Mas assim como no Brasil, a Ciência do país vizinho segue caolha para os impactos generalizados do lebrão, sobretudo em parques e outras unidades de conservação. Ao mesmo tempo, o governo começa a se movimentar para reconhecer e fazer frente aos prejuízos.
“O governo está trabalhando para listar as espécies invasoras de alto risco para o país e traçar ações para seu controle”, revela Coitiño, também pesquisador junto ao Departamento de Biologia Animal da Universidade de Salamanca (Espanha).
Balanço nacional
Como mostrou ((o))eco em setembro passado, espécies invasoras causam prejuízos econômicos anuais globais somando mais de US$ 423 bilhões, ou cerca de RS 2,1 trilhões. Esses custos quadruplicaram desde os anos 1970 e o problema influencia 60% das extinções mundiais de plantas e de animais.
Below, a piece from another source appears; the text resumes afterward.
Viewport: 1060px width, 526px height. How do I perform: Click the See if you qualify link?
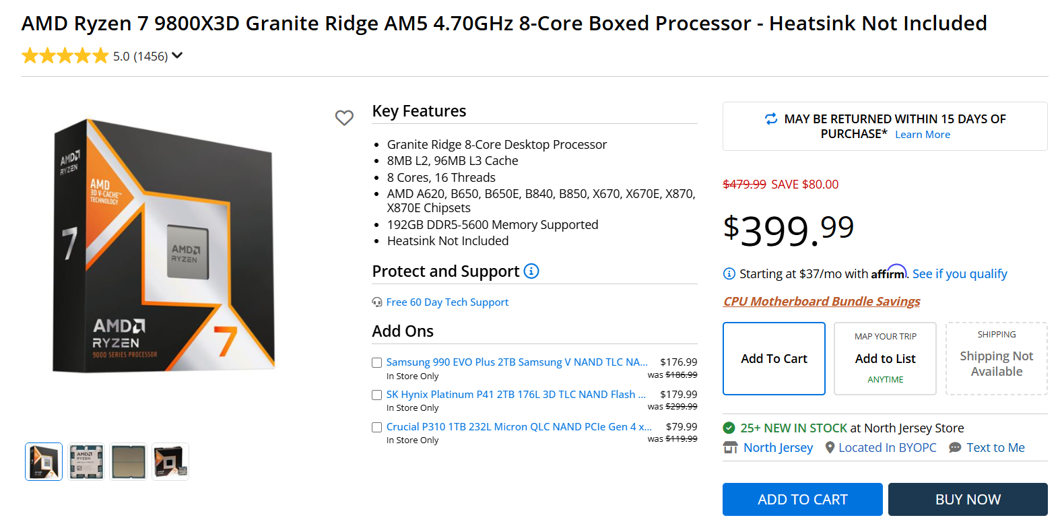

Já no Brasil, os estragos gerados por 476 espécies exóticas invasoras chegam a US$ 3 bilhões ao ano, ou quase R$ 15 bilhões, revela um relatório inédito assinado por 73 pesquisadores mobilizados pela Plataforma Brasileira de Biodiversidade e Serviços Ecossistêmicos (BPBES).
“A ideia é prover informações objetivas pensando em sua aplicação na construção e implantação de políticas públicas e privadas, assim como de iniciativas de manejo”, diz a pesquisadora Michele de Sá Dechoum, professora adjunta da Universidade Federal de Santa Catarina (UFSC) e uma das coordenadoras do trabalho.
Do quase meio milhão de espécies exóticas invasoras no Brasil, 268 são animais e 208 são plantas e algas. A grande maioria veio da África, da Europa e da Ásia. Elas aqui chegaram e seguem se dispersando sobretudo pelo comércio desregrado de animais de estimação e de plantas ornamentais.
A publicação lembra que invasões de mosquitos causadores de doenças como dengue, zika, chikungunya e febre amarela ameaçam especialmente a saúde dos brasileiros. No entanto, há no país muitas lacunas de avaliação e de valoração dos impactos de espécies exóticas invasoras.
Os autores do estudo advertem igualmente que instrumentos jurídicos para frear a dispersão de espécies invasoras não são aproveitados e que ações de controle ocorrem de maneira desarticulada e pulverizada pela falta de uma política nacional para fazer frente ao problema.
“Existem incentivos ao uso de espécies notoriamente invasoras e de alto impacto, como a tilápia e o pínus, que exercem uma dominância nos ambientes e ameaçam a permanência das espécies nativas”, destaca o biólogo Mário Luis Orsi, professor da Universidade Estadual de Londrina (UEL) e também coordenador do estudo.